The Draft Ukrainian orthography of 1939 (Проєкт українського правопису 1939 року) to replace the orthography of 1933 was prepared by the State Spelling Commission at the Institute of Linguistics of the UkrSSR Academy of Sciences, with the official goal of "eliminating nationalist distortions" of the spelling.

The compiler of the 1933 orthography, Andrii Khvylia (Olinter), was shot dead on February 8, 1938. On May 8, 1938, the Central Committee of the Communist Party of Belarus (Bolsheviks) composed of: F. Redko (chairman), M. Hrunskyi (scientific secretary), T. Shmatlai, M. Boiko, Pelipas, V. Havryk, A. Hrynstein. Rada nar. Commissioners approved it on May 14, 1938. The work of the Commission was supervised by the scientific secretary, prof. MK Grunsky. The work was planned to be completed by May 25, then the term was extended until October 1, 1938.

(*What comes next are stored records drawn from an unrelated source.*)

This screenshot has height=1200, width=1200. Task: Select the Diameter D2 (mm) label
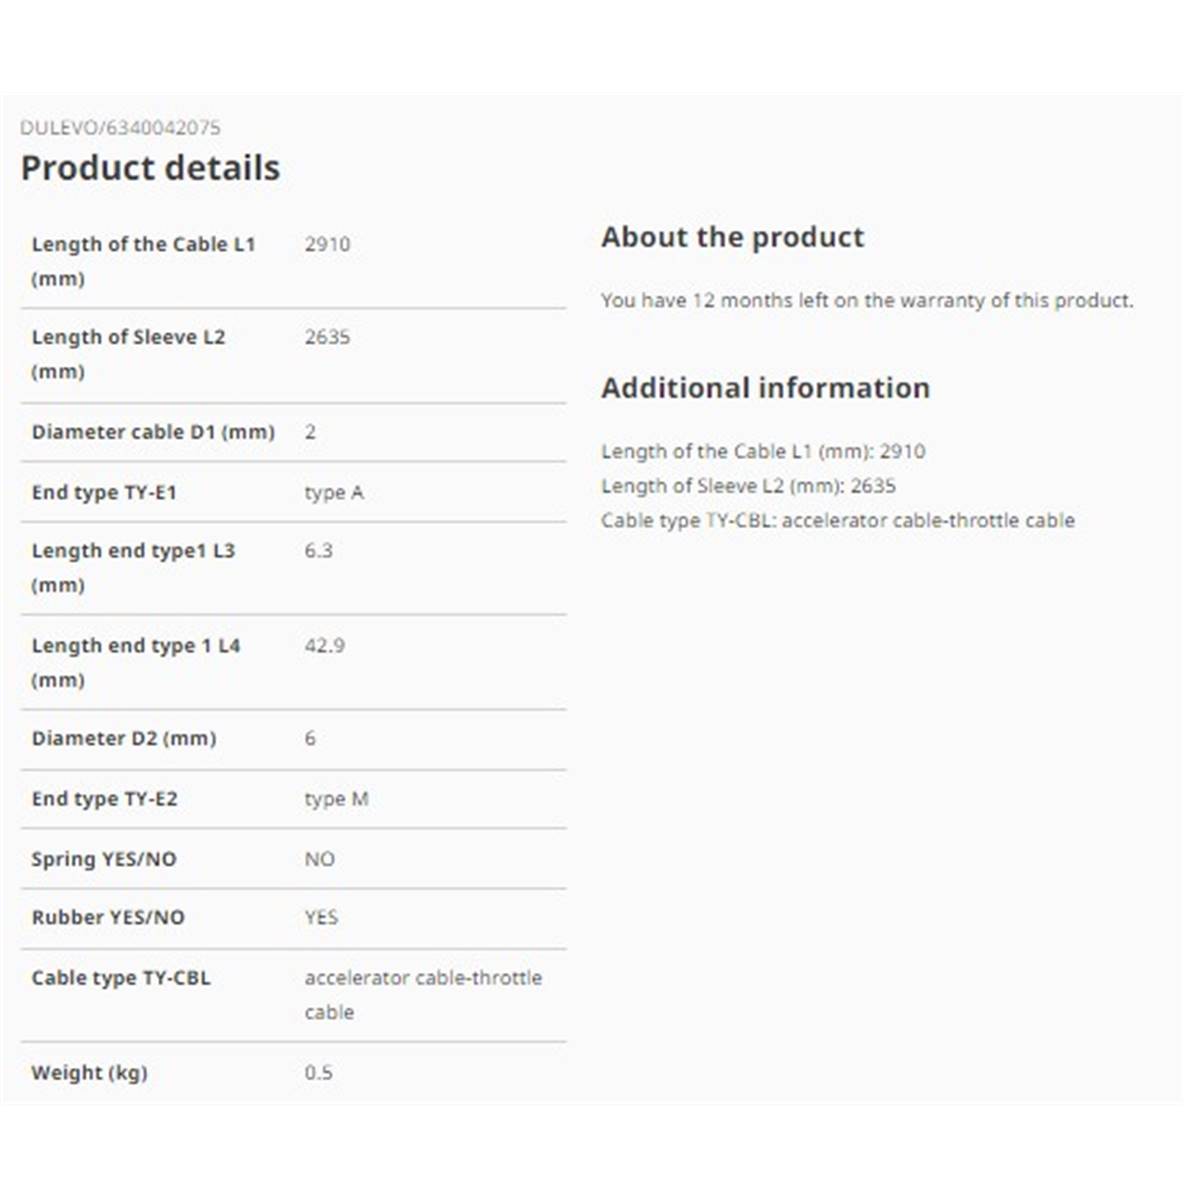(x=124, y=738)
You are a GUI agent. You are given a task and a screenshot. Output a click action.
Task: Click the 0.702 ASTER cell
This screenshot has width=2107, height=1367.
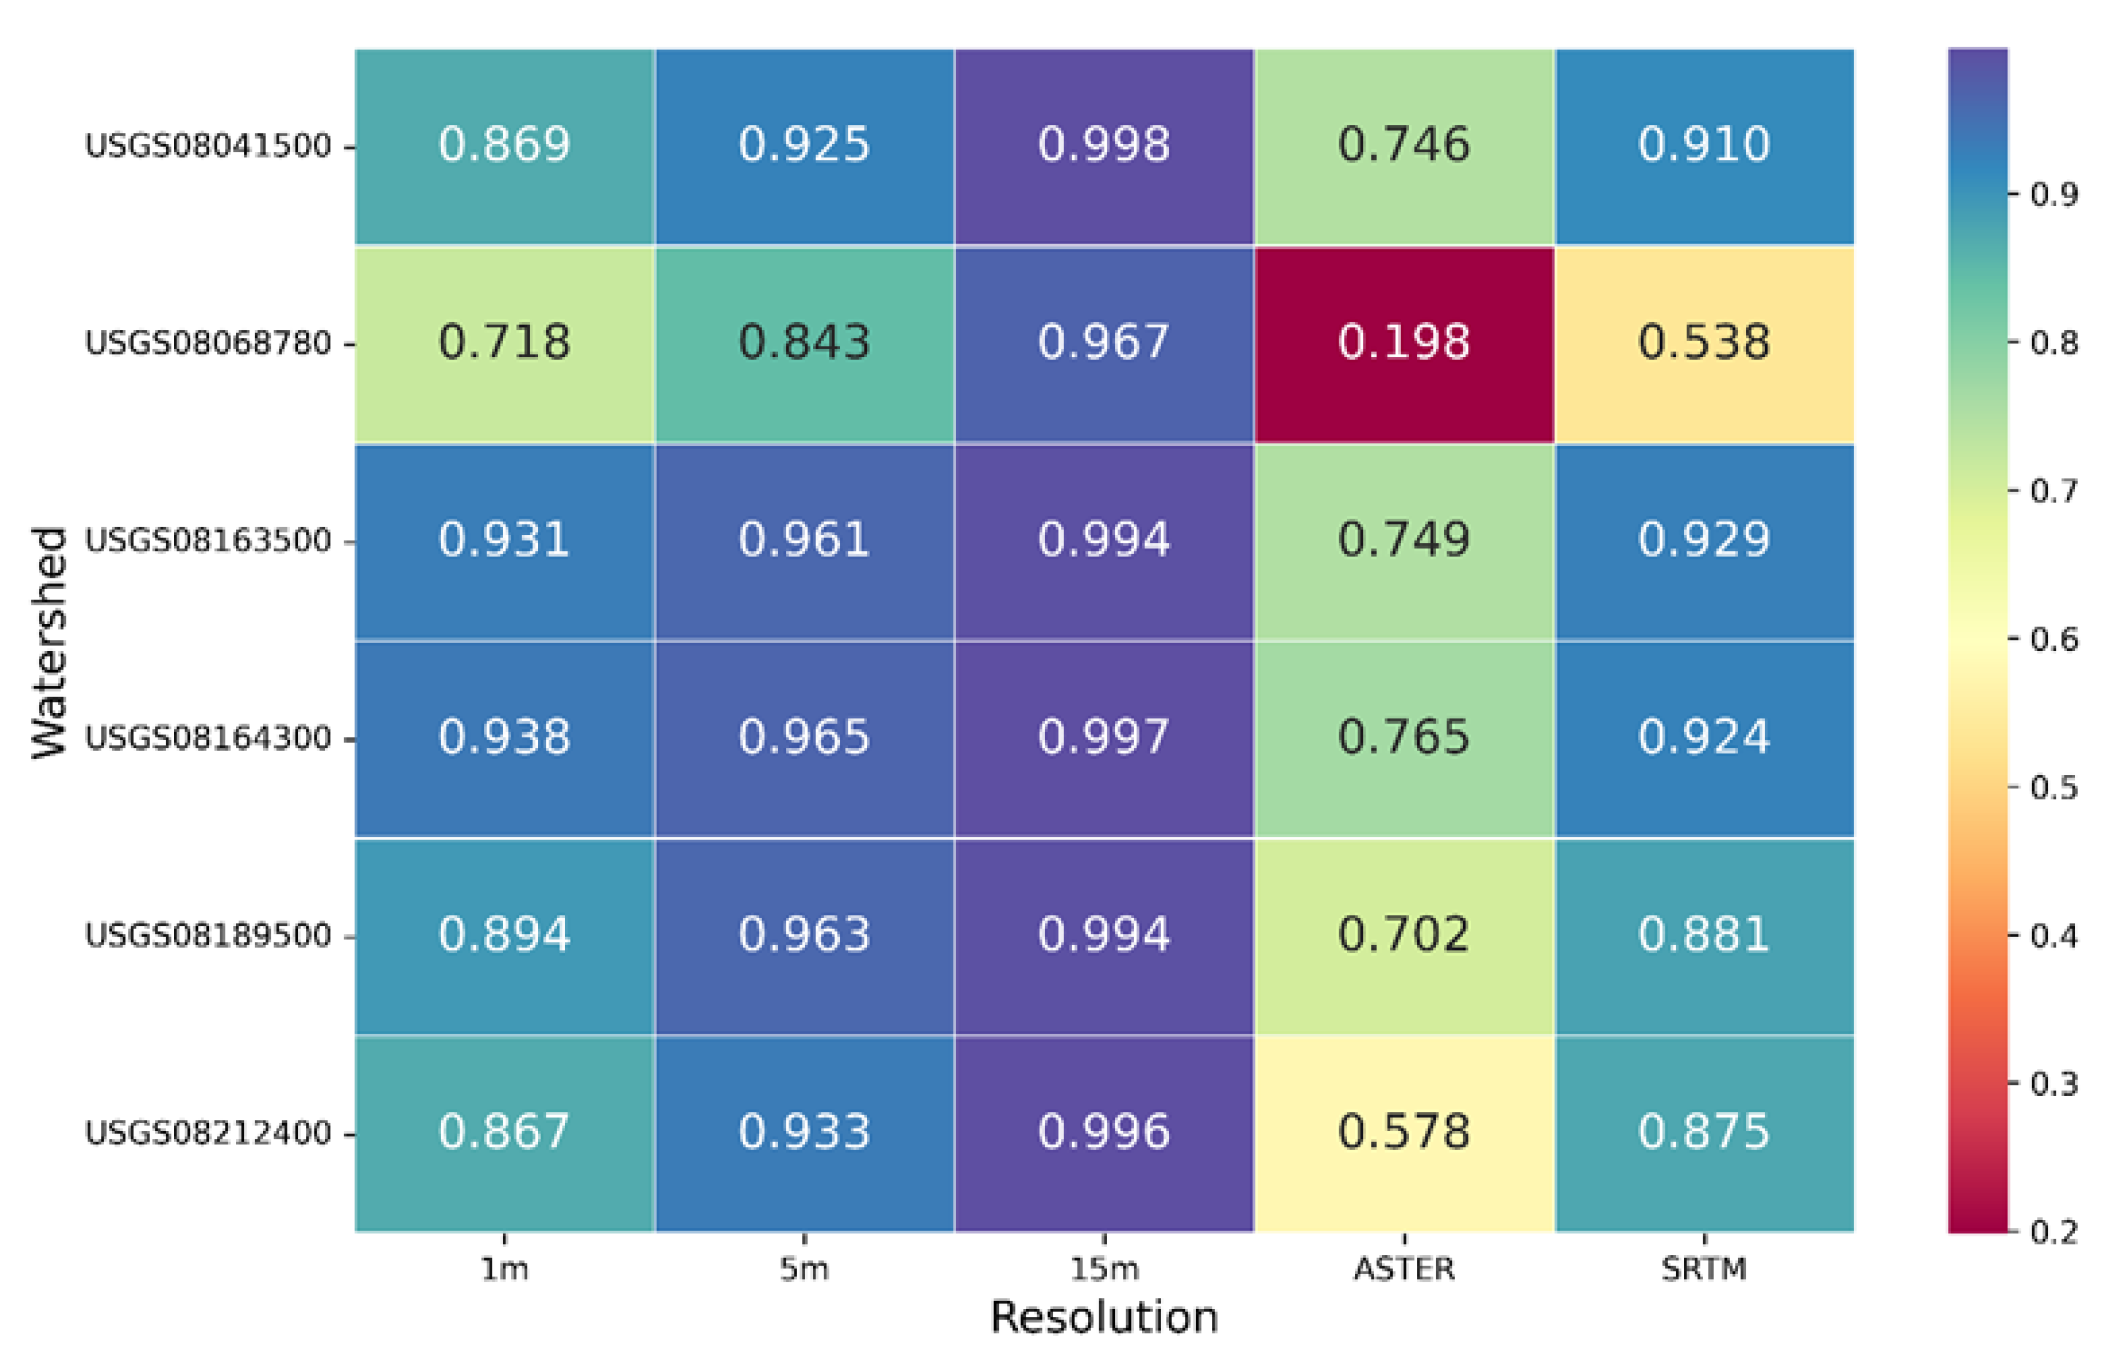(x=1403, y=935)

The draft changes were discussed in detail at several meetings of the Institute of Linguistics. At the end of 1938, the finished project was approved by the Commission and published in a circulation of 250 copies. for a broad discussion that lasted throughout the year. At the end of 1939, the Commission summed up the results and published "Ukrainian orthography" edited by Mykola Hrunskyi with a circulation of 350 copies. on the rights of the manuscript. After further consideration by the State Commission, the modified spelling was to be approved by government agencies and issued as mandatory for public use. However, changes in the leadership of the People's Commissariat of Education and the beginning of World War II hampered formal procedures and the draft remained unapproved.

== Text ==

- Hrunskyi, Mykola (1938). "Ukrainian orthography" — 123 с. 350 copies.
- Hrunskyi, М. К. (1940). "Ukrainian orthography" — 150 p. 50 copies.